___ Data supplied ___

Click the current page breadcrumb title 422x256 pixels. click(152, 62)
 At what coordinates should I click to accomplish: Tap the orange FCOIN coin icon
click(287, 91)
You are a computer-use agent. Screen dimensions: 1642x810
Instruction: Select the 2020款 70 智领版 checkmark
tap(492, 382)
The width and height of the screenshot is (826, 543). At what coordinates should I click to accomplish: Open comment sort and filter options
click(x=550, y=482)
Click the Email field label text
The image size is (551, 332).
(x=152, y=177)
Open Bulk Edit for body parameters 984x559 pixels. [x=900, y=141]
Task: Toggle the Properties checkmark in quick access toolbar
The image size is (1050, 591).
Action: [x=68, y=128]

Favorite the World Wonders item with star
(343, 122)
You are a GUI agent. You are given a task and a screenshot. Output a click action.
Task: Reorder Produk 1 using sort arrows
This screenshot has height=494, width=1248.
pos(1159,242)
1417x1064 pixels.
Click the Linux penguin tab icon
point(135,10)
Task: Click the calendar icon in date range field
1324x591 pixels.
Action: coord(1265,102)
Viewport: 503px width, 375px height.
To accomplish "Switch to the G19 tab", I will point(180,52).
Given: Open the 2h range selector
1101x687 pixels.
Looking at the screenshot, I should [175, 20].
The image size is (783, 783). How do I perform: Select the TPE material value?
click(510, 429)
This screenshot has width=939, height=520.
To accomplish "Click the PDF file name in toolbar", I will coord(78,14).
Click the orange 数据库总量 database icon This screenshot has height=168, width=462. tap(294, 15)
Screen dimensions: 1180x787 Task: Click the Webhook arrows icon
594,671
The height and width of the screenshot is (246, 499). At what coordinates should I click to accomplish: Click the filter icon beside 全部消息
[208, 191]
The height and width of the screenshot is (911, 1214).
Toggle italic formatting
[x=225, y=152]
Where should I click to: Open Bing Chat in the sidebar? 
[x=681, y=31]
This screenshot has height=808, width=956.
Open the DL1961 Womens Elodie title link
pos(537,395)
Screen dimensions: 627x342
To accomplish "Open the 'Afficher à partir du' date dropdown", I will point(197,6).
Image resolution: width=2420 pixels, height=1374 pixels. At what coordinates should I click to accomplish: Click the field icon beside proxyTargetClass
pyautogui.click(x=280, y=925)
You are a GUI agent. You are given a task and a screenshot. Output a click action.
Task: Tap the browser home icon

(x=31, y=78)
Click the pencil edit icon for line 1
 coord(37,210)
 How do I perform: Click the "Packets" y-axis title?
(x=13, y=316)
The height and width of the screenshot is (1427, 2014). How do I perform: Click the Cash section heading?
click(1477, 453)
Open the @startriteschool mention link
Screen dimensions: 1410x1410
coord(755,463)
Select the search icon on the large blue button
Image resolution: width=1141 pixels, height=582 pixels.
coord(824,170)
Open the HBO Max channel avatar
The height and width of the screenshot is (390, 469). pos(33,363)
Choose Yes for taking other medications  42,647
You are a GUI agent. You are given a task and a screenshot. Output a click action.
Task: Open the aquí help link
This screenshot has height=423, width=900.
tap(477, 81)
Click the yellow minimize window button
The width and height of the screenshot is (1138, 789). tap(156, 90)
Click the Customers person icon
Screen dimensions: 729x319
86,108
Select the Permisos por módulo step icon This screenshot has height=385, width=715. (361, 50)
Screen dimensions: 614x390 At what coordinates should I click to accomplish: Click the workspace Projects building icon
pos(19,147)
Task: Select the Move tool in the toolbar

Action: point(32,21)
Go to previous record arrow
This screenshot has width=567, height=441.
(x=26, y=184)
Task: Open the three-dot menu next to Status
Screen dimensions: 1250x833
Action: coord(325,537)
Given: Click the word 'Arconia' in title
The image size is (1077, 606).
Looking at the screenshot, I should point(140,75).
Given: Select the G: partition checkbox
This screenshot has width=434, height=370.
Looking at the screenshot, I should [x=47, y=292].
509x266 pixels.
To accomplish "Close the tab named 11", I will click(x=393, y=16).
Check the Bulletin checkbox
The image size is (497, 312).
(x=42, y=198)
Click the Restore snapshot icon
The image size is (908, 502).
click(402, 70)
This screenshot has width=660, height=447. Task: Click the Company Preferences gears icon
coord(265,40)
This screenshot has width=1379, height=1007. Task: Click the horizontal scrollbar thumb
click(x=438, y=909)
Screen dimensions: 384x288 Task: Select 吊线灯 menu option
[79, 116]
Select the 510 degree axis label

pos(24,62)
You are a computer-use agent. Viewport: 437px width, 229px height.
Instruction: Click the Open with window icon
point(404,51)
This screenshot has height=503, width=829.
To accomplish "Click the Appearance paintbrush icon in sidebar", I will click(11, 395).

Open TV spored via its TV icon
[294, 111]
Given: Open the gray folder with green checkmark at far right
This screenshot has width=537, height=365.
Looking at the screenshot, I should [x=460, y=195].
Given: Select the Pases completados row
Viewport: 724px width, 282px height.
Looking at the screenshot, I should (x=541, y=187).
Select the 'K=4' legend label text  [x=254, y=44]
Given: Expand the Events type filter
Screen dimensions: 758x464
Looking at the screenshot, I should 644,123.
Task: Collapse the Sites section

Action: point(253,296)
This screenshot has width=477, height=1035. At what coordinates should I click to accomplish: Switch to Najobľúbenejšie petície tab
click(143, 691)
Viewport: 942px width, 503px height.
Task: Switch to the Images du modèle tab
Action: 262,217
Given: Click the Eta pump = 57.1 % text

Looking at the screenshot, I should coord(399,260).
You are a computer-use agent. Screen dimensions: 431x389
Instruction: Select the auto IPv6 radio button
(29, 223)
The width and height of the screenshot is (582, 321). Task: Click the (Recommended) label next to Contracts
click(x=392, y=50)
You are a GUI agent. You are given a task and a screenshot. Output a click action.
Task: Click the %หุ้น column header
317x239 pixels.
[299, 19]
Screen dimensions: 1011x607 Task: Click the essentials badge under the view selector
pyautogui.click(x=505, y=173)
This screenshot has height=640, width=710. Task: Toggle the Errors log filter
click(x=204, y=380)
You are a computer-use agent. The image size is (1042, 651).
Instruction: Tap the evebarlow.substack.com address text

___

The exercise: Please update the stretch from the line containing "You are a computer-use agent. Screen dimensions: 1642x810" through the line containing "pos(1159,242)" by swapping "screenshot" for "screen capture" and leaving everything else as it is. Return only those lines.

Correct response:
You are a computer-use agent. Screen dimensions: 1642x810
Instruction: Select the 2020款 70 智领版 checkmark
tap(492, 382)
The width and height of the screen capture is (826, 543). At what coordinates should I click to accomplish: Open comment sort and filter options
click(x=550, y=482)
Click the Email field label text
The image size is (551, 332).
(x=152, y=177)
Open Bulk Edit for body parameters 984x559 pixels. [x=900, y=141]
Task: Toggle the Properties checkmark in quick access toolbar
The image size is (1050, 591).
Action: [x=68, y=128]

Favorite the World Wonders item with star
(343, 122)
You are a GUI agent. You are given a task and a screen capture. Output a click action.
Task: Reorder Produk 1 using sort arrows
This screen capture has height=494, width=1248.
pos(1159,242)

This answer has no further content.